Ama heyhat umut boşunaymış. Kurulduğundan bu yana sizlerden dişe
dokunur bir şey gelmediği gibi eleştirilerimizi de kişisellikle
itham ettiniz. İddialarımı ispata çağırmanızı önerdim yine ses
çıkmadı. Çetaw'ın 25 Aralık 2004 tarihli son mesajına
tepkisizliğiniz olmasaydı üretim adına onları da sineye
çekecektim.
Evet şimdiye kadar olduğu gibi kimileriniz “sen bize böyle soru
soramazsın” diyecek. Kimileri bize yöneltilen bin bir çeşit
eleştiriyi içinden onaylayacak ama onayladığını söyleme cesareti
gösteremeyecek. Ama ne gam, benim gördüğüm, Anavatana Dönüş
konusundaki duyarlığınızı kaybetmiş olmanız. Sizlerle dönüş olmaz
arkadaşlar. Zaten uzun zamandır süren ama çok geç fark ettiğimiz
bu yargımızı Çetaw’ın mesajına tepki vermeyişiniz defalarca teyit
etmiş oluyor.
Neydi mesaj. Rusya Federasyonu'nda hazırlanan bir nevi Dönüş
yasası. Olaydan haberdar olduğumuzdan bu yana tasarının daha
olumlu bir içerikle, en azından olduğu gibi yasalaşması için
dernek olarak kişi olarak elden geleni yapıyoruz. Konuyla aktif
olarak ilgilenmeyenler bile olaydan haberdar olduklarında en
azından seviniyor, sevinçlerini paylaşıyor, umutlarını
tazeliyorlar.
Hal böyleyken yıllarca “anavatana dönüş konusunda asıl sorun
dönülecek ülkenin, Sovyetler Birliği’nin bizleri kabul edip
etmeyeceğidir. Ne yapalım da Sovyetler Birliği'ni bizi ister hale
getirelim” diye tartışanların son ileti karşısında sessiz kalması
ancak duyarlılığın tamamen yitirildiği ile açıklanabilir. Aynı
duyarsızlık değil mi on yıla yakın yürürlükte kalan federal
yasaya, bize ülke değiştirme zorunluluğu getirmeden çifte
vatandaşlık hakkı tanıyan yasaya karşın milyonlarca insanımızın
yaşadığı Türkiye’den usulüne uygun bir tek vatandaşlık
başvurusunun bile olmaması. Hem de yüz binden daha az insanımızın
yaşadığı Suriye’den dört yüze yakın kardeşimiz bu haktan
yararlanmışken…
Ama yine de ümit vardım. Önce bu yeni fırsatın oluşması daha sonra
da en iyi şekilde nasıl değerlendirebileceğimizi tartışırız
sandım. Aslında bu tartışmalara vesile olan ilk iletim de bu kaygı
ile yazılmıştı. Beklentimiz azınlıklar konusunda Ankara Şubesi ya
da Kaf-Der’in azınlıklar konusundaki açıklamasını görmek değildi.

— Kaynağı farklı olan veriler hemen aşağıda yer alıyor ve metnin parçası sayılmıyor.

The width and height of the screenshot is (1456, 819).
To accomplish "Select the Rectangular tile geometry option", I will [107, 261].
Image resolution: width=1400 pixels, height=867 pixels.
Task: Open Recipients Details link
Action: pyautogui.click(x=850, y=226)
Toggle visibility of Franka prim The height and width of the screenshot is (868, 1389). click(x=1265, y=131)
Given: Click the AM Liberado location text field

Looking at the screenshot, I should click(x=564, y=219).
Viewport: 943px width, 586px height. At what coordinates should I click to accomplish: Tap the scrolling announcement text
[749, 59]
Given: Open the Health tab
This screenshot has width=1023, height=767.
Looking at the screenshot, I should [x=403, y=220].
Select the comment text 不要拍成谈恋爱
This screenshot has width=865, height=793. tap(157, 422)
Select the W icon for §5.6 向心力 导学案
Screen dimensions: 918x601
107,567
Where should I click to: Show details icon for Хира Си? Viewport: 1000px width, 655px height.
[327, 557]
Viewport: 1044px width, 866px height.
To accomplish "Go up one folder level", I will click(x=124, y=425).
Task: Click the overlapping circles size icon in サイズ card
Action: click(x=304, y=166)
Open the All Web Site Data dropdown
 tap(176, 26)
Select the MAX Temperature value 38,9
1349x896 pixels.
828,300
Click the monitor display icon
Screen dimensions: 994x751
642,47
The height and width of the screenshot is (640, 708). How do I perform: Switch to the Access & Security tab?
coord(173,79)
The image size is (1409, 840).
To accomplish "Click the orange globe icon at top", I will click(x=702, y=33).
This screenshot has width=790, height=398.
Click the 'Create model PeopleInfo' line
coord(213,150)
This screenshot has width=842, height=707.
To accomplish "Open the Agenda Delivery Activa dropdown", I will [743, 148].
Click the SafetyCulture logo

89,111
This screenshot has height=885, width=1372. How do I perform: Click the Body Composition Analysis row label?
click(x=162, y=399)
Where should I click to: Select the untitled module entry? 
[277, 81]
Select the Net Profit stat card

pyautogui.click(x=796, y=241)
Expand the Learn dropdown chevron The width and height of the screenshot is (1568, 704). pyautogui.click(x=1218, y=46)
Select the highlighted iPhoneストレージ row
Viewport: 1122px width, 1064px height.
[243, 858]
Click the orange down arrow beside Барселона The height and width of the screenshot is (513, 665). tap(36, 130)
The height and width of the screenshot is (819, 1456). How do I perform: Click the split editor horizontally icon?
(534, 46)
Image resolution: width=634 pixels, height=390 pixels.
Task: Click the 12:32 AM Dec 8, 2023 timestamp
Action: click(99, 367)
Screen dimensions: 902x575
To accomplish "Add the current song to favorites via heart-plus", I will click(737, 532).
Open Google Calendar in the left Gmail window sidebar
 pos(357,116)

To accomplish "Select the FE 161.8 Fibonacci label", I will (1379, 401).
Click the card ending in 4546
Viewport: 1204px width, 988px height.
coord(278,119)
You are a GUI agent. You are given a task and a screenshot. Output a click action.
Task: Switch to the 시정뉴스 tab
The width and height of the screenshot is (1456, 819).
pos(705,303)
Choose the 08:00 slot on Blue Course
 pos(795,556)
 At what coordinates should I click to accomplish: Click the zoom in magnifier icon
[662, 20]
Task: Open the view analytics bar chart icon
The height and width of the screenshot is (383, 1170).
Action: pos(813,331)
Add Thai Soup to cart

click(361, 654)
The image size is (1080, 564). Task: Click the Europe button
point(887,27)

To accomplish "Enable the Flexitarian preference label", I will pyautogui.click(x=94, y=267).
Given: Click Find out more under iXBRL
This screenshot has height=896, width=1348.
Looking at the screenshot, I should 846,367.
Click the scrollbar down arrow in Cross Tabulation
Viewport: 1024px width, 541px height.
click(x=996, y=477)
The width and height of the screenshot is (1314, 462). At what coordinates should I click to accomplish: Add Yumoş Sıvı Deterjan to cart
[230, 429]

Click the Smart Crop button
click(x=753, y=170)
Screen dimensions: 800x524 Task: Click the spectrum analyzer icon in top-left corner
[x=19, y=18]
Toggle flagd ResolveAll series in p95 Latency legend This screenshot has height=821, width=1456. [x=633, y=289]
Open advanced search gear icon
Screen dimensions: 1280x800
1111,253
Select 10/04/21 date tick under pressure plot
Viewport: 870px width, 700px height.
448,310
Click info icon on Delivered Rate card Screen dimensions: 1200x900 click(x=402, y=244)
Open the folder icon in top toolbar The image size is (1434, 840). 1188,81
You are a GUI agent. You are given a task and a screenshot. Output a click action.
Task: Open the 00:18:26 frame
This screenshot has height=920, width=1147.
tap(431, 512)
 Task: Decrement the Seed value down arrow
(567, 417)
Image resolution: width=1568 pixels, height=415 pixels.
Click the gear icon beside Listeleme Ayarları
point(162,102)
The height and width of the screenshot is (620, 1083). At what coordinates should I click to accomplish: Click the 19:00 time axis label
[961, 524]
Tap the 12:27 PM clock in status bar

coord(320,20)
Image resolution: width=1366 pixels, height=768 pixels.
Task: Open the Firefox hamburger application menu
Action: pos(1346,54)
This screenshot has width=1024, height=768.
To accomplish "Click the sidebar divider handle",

Tartışmaların hangi çerçevede oluştuğu idi bilmek istediğimiz. Biz
de anavatandaki gelişmeleri anlatacak ve ulusal sorunumuzun
çözümünü dönüşte görenler olarak tavrımızı belirleyecektik. Ama
sizlerin buraları bilmeyen, gelişmelerden hiç haberi olmayan
uzmanlarınız varmış.
Evet sadede gelirsek, dönüş sorununu kişisel bazda yüzde yüz
olarak çözümleyecek olan, kitlesel bazda çözümleme olanakları
sunacak olan bu yasa tasarısı haberi karşısında coşku duymayan,
coşkusunu paylaşmayan, neler yapılabileceğini tartışmayan
kimselere ben “dönüş” düşüncesini paylaşıyor diyemem. Gerçekleri
tartışmaktan kaçınsanız, koro halinde saldırıya geçseniz bile
sizlerin dönüşe büyük zarar vereceğinizden de korkmam. Ha bu
kendimi birilerinin, -öyle olmadığımı bildikleri halde- söylediği
gibi kendimi dev aynasında gördüğümden değil. Aksine ulusal
meselenin boyutlarına göre bizlerin ne kadar küçük olduğumuzu
bildiğimden. Örneklemek gerekirse; Türkiye’deki 50-60 bilmem kaç
derneği aktif üye sayısı bin kişiyi ya bulur ya bulmaz. Eh
Türkiye’de yaşayan en azından bir milyon insanımızın yanında bin
kişinin ne değeri olabilir. Ben bizlerin deneyiminin, birikiminin,
bilgisinin ancak olumlu doğrultuda çaba gösterdiğimiz sürece
önemli olduğuna inanıyorum. Aksi yöne kürek çeken binlerin de, hiç
önemli olmadığına ulusal hareketin onları dışlayacağına
inanıyorum. Hele Dönüş’ü uğruna yazılması, özveride bulunulması,
riskler alınması, sevdiğimiz kimi şeylerden vazgeçilmesi gerekli
bir ideal olarak değil de sadece ideal bir söylem olarak
değerlendiriyor yada değerlendirenleri onaylıyorsanız sizlerle
aynı platformu paylaşmak çok güç.
Anavatanda yaşayanları bu eleştirilerimin dışında tutuyorum. Çünkü
dönüş yapmış olan, burada yaşayan her bireyin az parayla gelip çok
para sahibi olduysa da, salt para kazanmak için geldiyse de dönüşe
katkıda bulunduğuna inanıyorum. Onlarla başka bir düzeyde,
katkılarının bilgi, deneyim ve olanakları ölçüsünde olup olmadığı
tartışılabilir ki o konuda sizlerin, bu duyarsızlığınızla söz
söyleme hakkınızın olmadığına inanıyorum.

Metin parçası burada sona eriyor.